Artemia species can live in water having much more or much less salt content than normal seawater. They tolerate salt amounts as high as 25.0%, which is nearly a saturated solution, and can live for several days in solutions very different from sea water, such as potassium permanganate or silver nitrate, while iodide—a frequent addition to edible salt—is harmful to them. The animal's colour depends on the salt concentration, with high concentrations giving them a slightly red appearance. Artemia salina can survive for 5 hours in freshwater, while their typical lifespan is 3 months.. It feeds mainly on green algae.

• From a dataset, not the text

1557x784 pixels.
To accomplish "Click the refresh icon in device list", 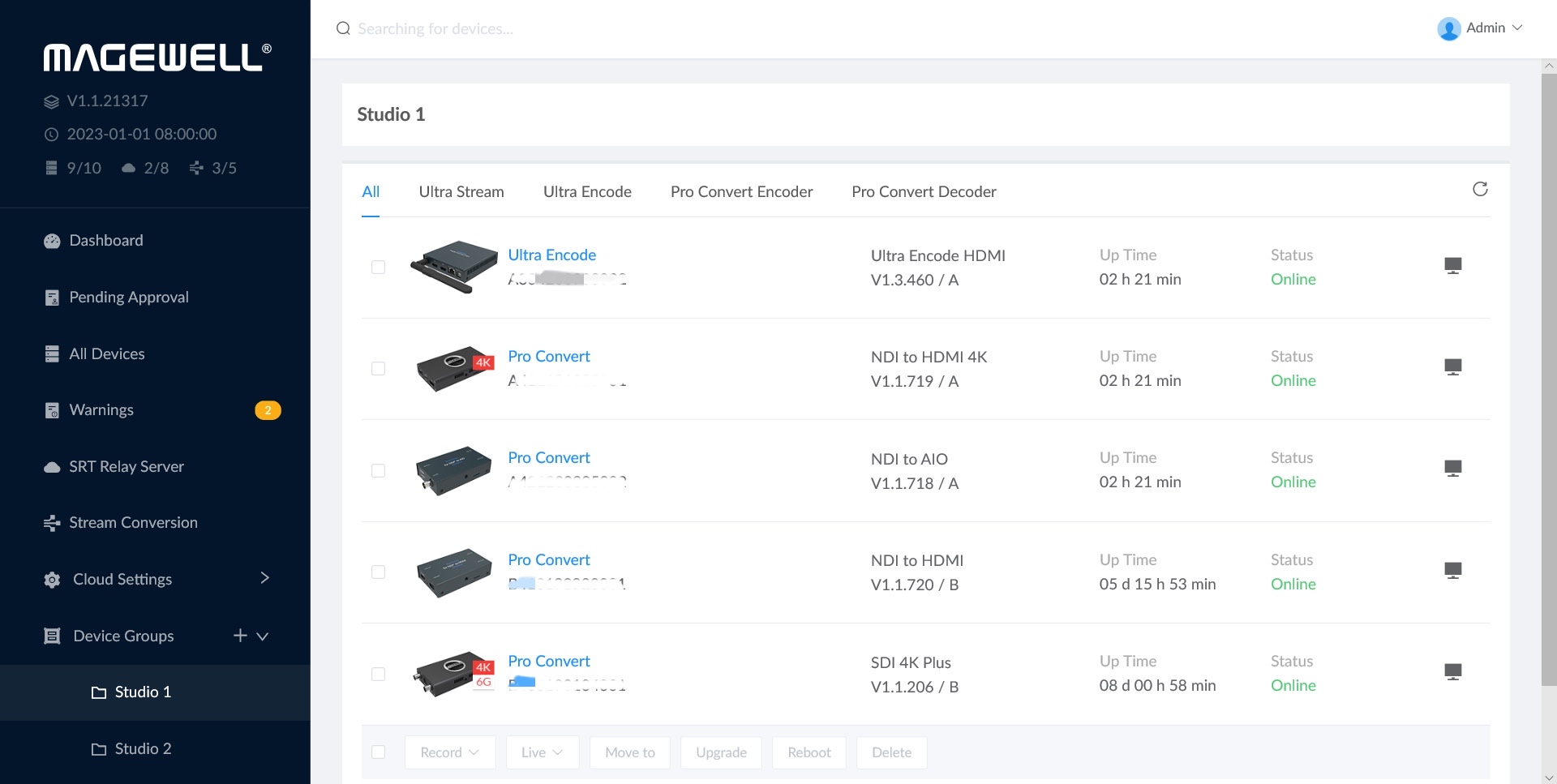I will click(1480, 190).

In the UK, the species formerly lived in a number of salt works based around the Solent. They were observed only in the brine tanks where the concentrated salt water was held before boiling, but were probably also present in the salt pans. At least some of the salt harvesters thought they helped clean the brine and would deliberately introduce them into the tanks. With the decline of the salt works, the species became extinct in England.

==Uses==
The resilience of these creatures makes them ideal test samples in experiments. Artemia is one of the standard organisms for testing the toxicity of chemicals including screening for insecticidal activity – being used by Blizzard et al. 1989 to screen hundreds of semisynthetic avermectins, and by Conder et al. 1992 for the Streptomyces fumanus metabolite dioxapyrrolomycin. In addition, the eggs survive for years. Their durability makes it possible to buy "Artemia growing kits" for children, containing eggs, salt, food, and most necessary tools, as well as plain packets of eggs. These have been most popularly marketed under the name Sea-Monkeys and Aqua Dragons. Shops catering for aquarists also sell frozen Artemia as fish food, and occasionally packets of eggs for aquarists to grow them as live fish food. Artemia occurs in vast numbers in the Great Salt Lake where it is commercially important. However, the brine shrimp of this lake are now believed to be another species of the same genus, Artemia franciscana.

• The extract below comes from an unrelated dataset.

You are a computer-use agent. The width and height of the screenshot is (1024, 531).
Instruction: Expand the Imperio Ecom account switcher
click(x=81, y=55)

==Taxonomy, distribution and conservation==
Artemia salina was first described (as Cancer salinus) by Carl Linnaeus in his Systema Naturae in 1758. This was based on a report by a German named Schlosser, who had found Artemia at Lymington, England. That population is now extirpated, although specimens collected there are retained in zoological museums.

As presently defined, Artemia salina is restricted to the Mediterranean region of Southern Europe, Anatolia and Northern Africa. Some populations elsewhere have formerly been referred to as this species, but are now recognized as separate, including Artemia franciscana of the Americas. That species has been widely introduced to places outside its native range, including the Mediterranean region, where it locally outcompetes the native Artemia salina. This has already happened in parts of Portugal, Spain, France, Italy and Morocco.

An alternative taxonomic treatment is to recognize the extirpated English population as a species of its own, to which the name Artemia salina should be restricted. In that case the species native to the Mediterranean region of Southern Europe, Anatolia and Northern Africa can be referred to as Artemia tunisiana, but at present most authorities reject this treatment and consider Artemia tunisiana as a synonym of Artemia salina. Some have considered the North African population distinct and proposed that the name Artemia tunisiana should be restricted to that group, but this is contradicted by genetic evidence showing that South European and North African populations belong to the same species.